Digital health company Sharecare partnered with Amazon to add 80,000 health and wellness questions to its Alexa database, along with medical-vetted content. Given its HIPAA compliance, “Amazon has the potential to change how patients navigate their care,” says Blitch. A 2019 survey showed that 52% of people were interested in using voice assistants for healthcare. “I think we’ll see more providers rolling out voice assistant experiences,” something that Blitch says his company’s customers use with their payment system.
Alexa Care Hub allows the device to monitor the activity of older relatives. It can be set up so the caregiver knows whether the relative asked a question about the weather, watched a movie or went outside. “Because it can be connected to Ring, you can get a lot of information,” says Gaster. “This is obviously with consent at both ends, and this is far beyond traditional healthcare, but it’s clearly about health.”
Amazon already has a presence in the majority of U.S. homes. Around 62% of U.S. households hold a Prime membership, according to 2019 data. “They have a massive loyal customer base,” says Blitch. “They have a lot of data they can identify and respond to, including the consumers’ latest preferences and demands.”
These factors may allow Amazon to leverage their technology and their ability to remove customer obstacles to give people more control over their healthcare.
Insurance and regulation
After Amazon Care rolls out and presuming it is successful, Niehaus anticipates that the next step would be to layer on services. That could be expanding a physical healthcare footprint or developing or acquiring insurance products. Consider CVS Health, which is a drugstore chain, an insurer, a PBM and a provider (the MinuteClinics and the HealthHUBs). From what’s known publicly, Niehaus says, Amazon Care isn’t set up to bill insurers. It’s possible that employers will directly contract with them or they’ll offer a self-pay consumer option.

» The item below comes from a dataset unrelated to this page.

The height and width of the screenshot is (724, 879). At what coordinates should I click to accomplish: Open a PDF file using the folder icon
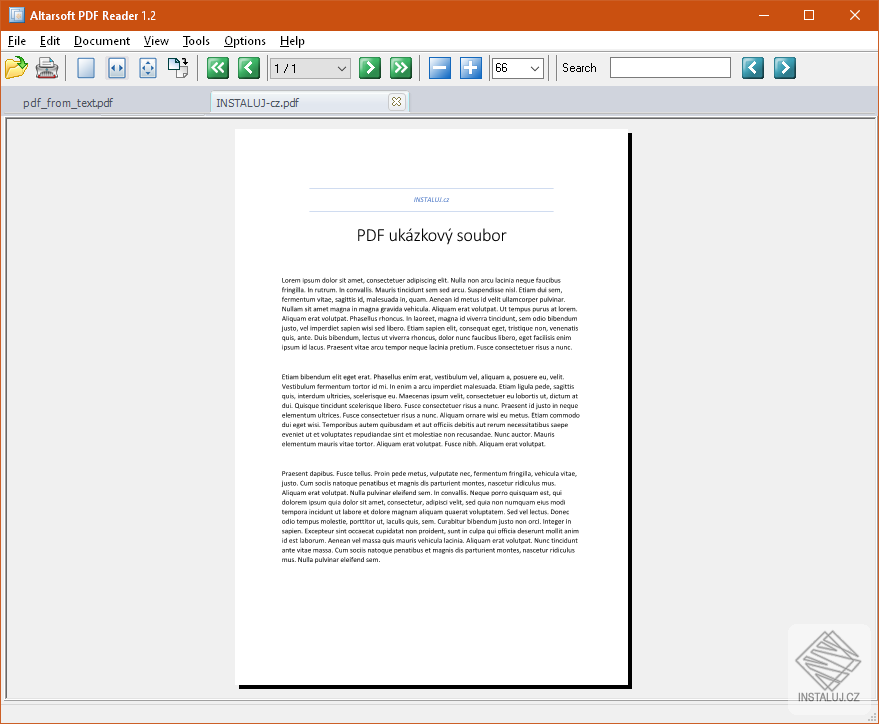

But Amazon may also need to step gingerly. If the company’s healthcare profile grows, there will be pushback against the “Amazonification” of healthcare from current stakeholders. It may invite scrutiny and oversight about whether additional regulations are needed and what those might look like, though. That includes the home health space, which the Biden administration has highlighted for additional funding through the infrastructure bill, even if details are not yet available. “Regulations are our checks and balances working as intended,” observes Niehaus.
Another way Amazon insinuates itself into healthcare could occur behind the scenes. Amazon has launched HealthLake, which aggregates healthcare data and standardizes it into required interoperability formats, with “HIPAA-eligible service that enables healthcare providers, health insurance companies, and pharmaceutical companies to store, transform, query, and analyze health data at scale,” says the website. Given the CMS mandate for interoperability and patient access, this will likely be a growth area.
Gaster spins an extended metaphor to explain Amazon’s perspective and possible role in health: The existing healthcare systems are formidable castles with enormous moats and cannons pointing in all directions. There are lots of lawyers at the battlements ready to take on the company, but Amazon is spreading out over the countryside, taking areas the castle can’t protect. In the end, castles will surrender when they don’t have supplies.
The search for areas of opportunity may allow Amazon to expand into other areas of healthcare, with almost no recognition or interest in the collateral damage the company sometimes causes, says Gaster. “That’s true in ware-houses. It’s true on the Marketplace platform. It’s true in AWS,” he says. “Being obsessive is dangerous. They don’t care about the impact of what they do. They just focus on the customers.”
Deborah Ann Kaplan writes about medical and practice management topics.